白紅娟亦是啞口無言,她心里明白,白橙玉說得沒錯,半點都沒錯。
白赤水在白世均他們看不見的死角埋首淺笑,但也只是一瞬,便消失不見,恢復一副憂心哀淒的柔弱模樣。
西面大院中,白世炎亦在思忖著君子恆避而不見的緣由。
白藍依氣憤道︰「看他當日在今園便未曾表露出任何悲傷,我看他此刻正等著三姐死訊呢!」
白世炎看了眼怒火中燒的白藍依,卻未作聲。
反是白四夫人道︰「如若青亭真的遇難,那御賜的姻緣便也隨之作罷,這比想方設法解了與青亭的婚約要省力得多,畢竟當今聖上金口御言,解去婚約哪有那般容易!」
白世炎是為官者,想的自然要比白藍依與白四夫人多得多。
經白藍依與白四夫人各自一番言語,他突然有了個大膽的想法。
那就是君子恆早想解了與白青亭的婚約,卻礙于御賜姻緣不易解,方會想出利用宮茗兒生辰宴令白青亭失蹤,繼而暗中殺害,最後達到解去御賜婚約的目的。

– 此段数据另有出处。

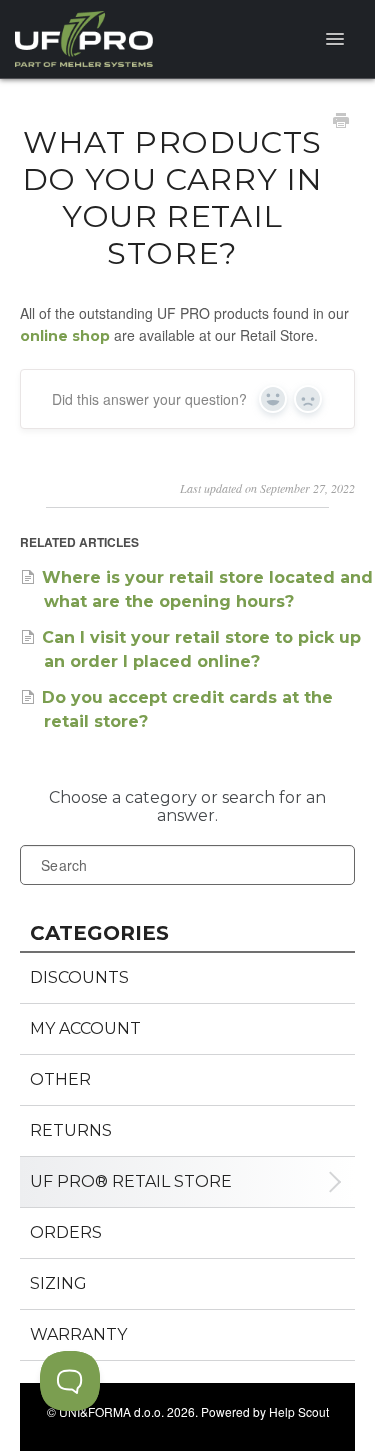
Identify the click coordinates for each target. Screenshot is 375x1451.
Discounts (79, 977)
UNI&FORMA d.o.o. (111, 1411)
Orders (66, 1232)
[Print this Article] (341, 123)
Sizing (58, 1283)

而能令君子恆有些想法的,無非是早前的宮家三公子宮高暢與白青亭私相授受的傳言。
如此再經白青亭無故失蹤,即便能尋回來人,那也早已清譽盡毀。
退一萬步講,白青亭即便仍保清白之身,也敵不過白府之外的攸攸眾口!
白藍依喊了好幾聲白世炎,白世炎都未有反應,她不禁靠近自家父親,挽上白世炎的胳膊,問道︰
「父親!你想什麼呢?怎麼我喊了你好幾聲,你都沒听見!」
白四夫人亦若有所思地瞧著白世炎︰「老爺,你是不是想到了什麼?」
白藍依即時激動道︰「父親!你想到什麼了?是不是想到如何救三姐了?」
白世炎嘆了口氣,輕拍了下白藍依挽著他胳膊的手︰
「我在想,我是不是該再與你大伯好好地深入地聊一次……」
白四夫人道︰「這事不僅牽扯了我們白家與宮家,還有我們惹不起的君家!老爺,你切要三思啊!」
白四夫人是個聰明人,白世炎一說到要與白世均再談一次,她便猜出些什麼。